### Document text:
O’Brien was inclined to blame himself when So You Think was controversially beaten by Rewilding in the 2011 renewal of the Prince Of Wales’s, and even after winning yesterday, the Irish trainer was again in confessional mood.

“We expected a big run today, we felt like we had him in a place that he was never in before with us, which is incredible. I think we’ve had him a year and a half and it’s taken me that long to learn how to train him,” he said.

“We went back and listened to what everybody was saying about him, listened to what Bart was saying and telling us what to do and what not to do. We listened at the end.

“I was delighted to hear what Bart had to say as he was speaking from the heart and I was probably over-working the horse and galloping the speed out of him instead of letting him be natural. Everyone was of the opinion before we got him that he was all speed but I started off on the wrong leg with him and tried to make him stay a mile and a half.

### Material supplied:

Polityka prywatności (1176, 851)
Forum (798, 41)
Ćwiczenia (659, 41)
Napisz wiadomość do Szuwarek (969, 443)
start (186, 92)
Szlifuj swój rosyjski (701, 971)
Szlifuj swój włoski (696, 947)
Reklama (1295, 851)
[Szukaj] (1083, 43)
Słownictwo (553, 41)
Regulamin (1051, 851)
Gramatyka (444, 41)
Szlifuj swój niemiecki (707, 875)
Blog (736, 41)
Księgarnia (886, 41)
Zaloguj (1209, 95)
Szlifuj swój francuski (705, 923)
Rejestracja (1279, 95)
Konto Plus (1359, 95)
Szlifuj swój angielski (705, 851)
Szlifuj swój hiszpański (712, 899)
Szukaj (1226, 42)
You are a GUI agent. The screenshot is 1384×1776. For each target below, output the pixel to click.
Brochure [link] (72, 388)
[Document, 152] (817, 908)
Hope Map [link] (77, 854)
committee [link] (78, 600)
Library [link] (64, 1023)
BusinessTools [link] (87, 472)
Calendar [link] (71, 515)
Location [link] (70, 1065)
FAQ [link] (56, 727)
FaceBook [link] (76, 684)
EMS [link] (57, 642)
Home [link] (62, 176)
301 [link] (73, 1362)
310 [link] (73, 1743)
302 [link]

### What to do:
**1.** Convert the records, from the line with "Księgarnia (886, 41)" up to and including the last line of the records, into a JSON list of strings with one string per line, leaving out blank lines.
**2.** Continue the report about So You Think and his trainer from its last sentence.

### Responses in order:
**1.**
[
  "Księgarnia (886, 41)",
  "Zaloguj (1209, 95)",
  "Szlifuj swój francuski (705, 923)",
  "Rejestracja (1279, 95)",
  "Konto Plus (1359, 95)",
  "Szlifuj swój angielski (705, 851)",
  "Szlifuj swój hiszpański (712, 899)",
  "Szukaj (1226, 42)",
  "You are a GUI agent. The screenshot is 1384×1776. For each target below, output the pixel to click.",
  "Brochure [link] (72, 388)",
  "[Document, 152] (817, 908)",
  "Hope Map [link] (77, 854)",
  "committee [link] (78, 600)",
  "Library [link] (64, 1023)",
  "BusinessTools [link] (87, 472)",
  "Calendar [link] (71, 515)",
  "Location [link] (70, 1065)",
  "FAQ [link] (56, 727)",
  "FaceBook [link] (76, 684)",
  "EMS [link] (57, 642)",
  "Home [link] (62, 176)",
  "301 [link] (73, 1362)",
  "310 [link] (73, 1743)",
  "302 [link]"
]

**2.**
“We’re just delighted to get him back and all I can say is sorry it took me so long to get him back to where everyone in Australia said he was. If he wasn’t such a great horse I’d have made a right mess of him,” O’Brien added.

Another crack at next month’s Eclipse is next for So You Think, after which a return home and the beginning of a new career at stud is in the offing.

There were less international considerations for O’Brien to take into account after Ishvana scored a 20 to 1 success in the Jersey Stakes.

Owned and bred by the trainer’s wife Anne Marie, Ishvana provided jockey Séamus Heffernan with a first Royal Ascot success.

Duntle scored for David Wachman and Wayne Lordan in the concluding Sandringham Handicap, bringing the Irish tally for Royal Ascot so far to five.

The Frankel team of Henry Cecil and Tom Queally just missed out on the Windsor Forest Stakes when Joviality held off Chachamaidee to get John Gosden off the mark for the week.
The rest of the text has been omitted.